I am an individual acting of my own volition and am not associated with or contracted by any candidate, PAC, Super-PAC, or party.

 Too Radical

  •  There is nothing radical about catching up with the rest of the world.  I can attend university tuition free in dozens of countries without even being a citizen, and if I were a citizen there would be further benefits (e.g. stipend for living expenses in Finland).  This is another boogeyman to make people afraid of positive progress for their benefit, and doesn’t hold up to reasoned scrutiny.Besides, can you imagine if our founding fathers had taken that position?  Can’t break away from England, that’s “too radical.”  We should try to negotiate better terms.
  •  The “overton window.”  The Overton Window is a political phenomenon where a radical fringe continually redefines the limits of what is “left” and “right,” and then pulls the center toward them until what was once firmly centrist is seen as “radical.”  The process is very subtle and executes over an extended period, and it’s been happening here for several decades now.  We need it to stop; at this point the “left” is where the middle used to be, the right is off the edge of the scale, and anything that is genuinely in the people’s interests is treated as though it’s fringe lunacy.  Wanting a nation of healthy, educated people is not fringe lunacy; it’s the only way to have a strong country

 “The American People Don’t Want Revolution”

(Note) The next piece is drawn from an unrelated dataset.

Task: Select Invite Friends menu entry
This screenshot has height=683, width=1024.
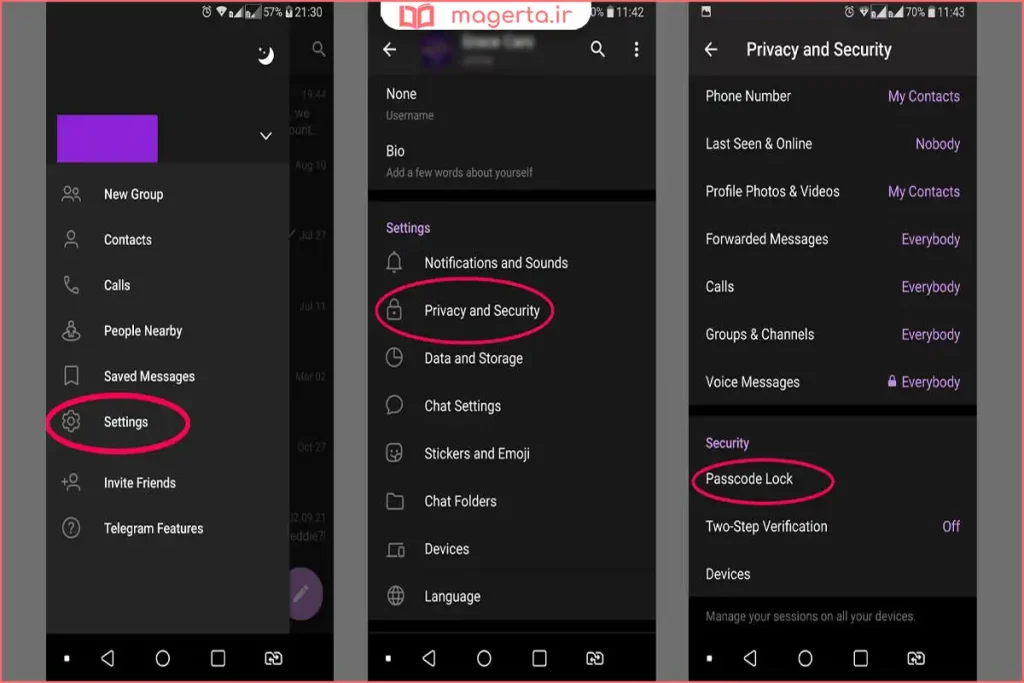Action: click(139, 483)

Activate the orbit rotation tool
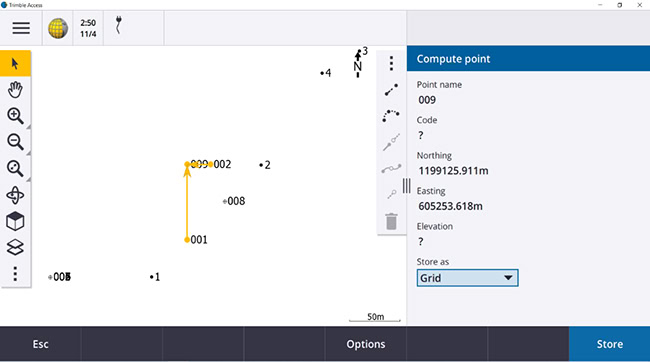[15, 195]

  •  Perhaps the american people who own corporations and pay tens of thousands of dollars to have dinner with candidates other than Sanders don’t.  The rest of us are in a somewhat different boat.  There are half a million people sleeping on the streets right now who don’t just want a revolution, they need one.  Two and a half million schoolkids report being homeless at some point during the school year.  Eighty-seven million people have no meaningful access to health care.  Meanwhile you’ve got a candidate telling you that just getting back to the compromise position we already had in place four years ago represents a victory, and that’s just not true.

 “People don’t want to change too quickly”

  •  Perhaps that shrinking group of people who enjoy the privilege of material security don’t.  For everyone else, time is running out.  Millions of us no longer have the luxury of being able to wait for a pleasant negotiation with profit interest who can, do, and will continue to take any sign of compromise as an indication that they can go for the throat.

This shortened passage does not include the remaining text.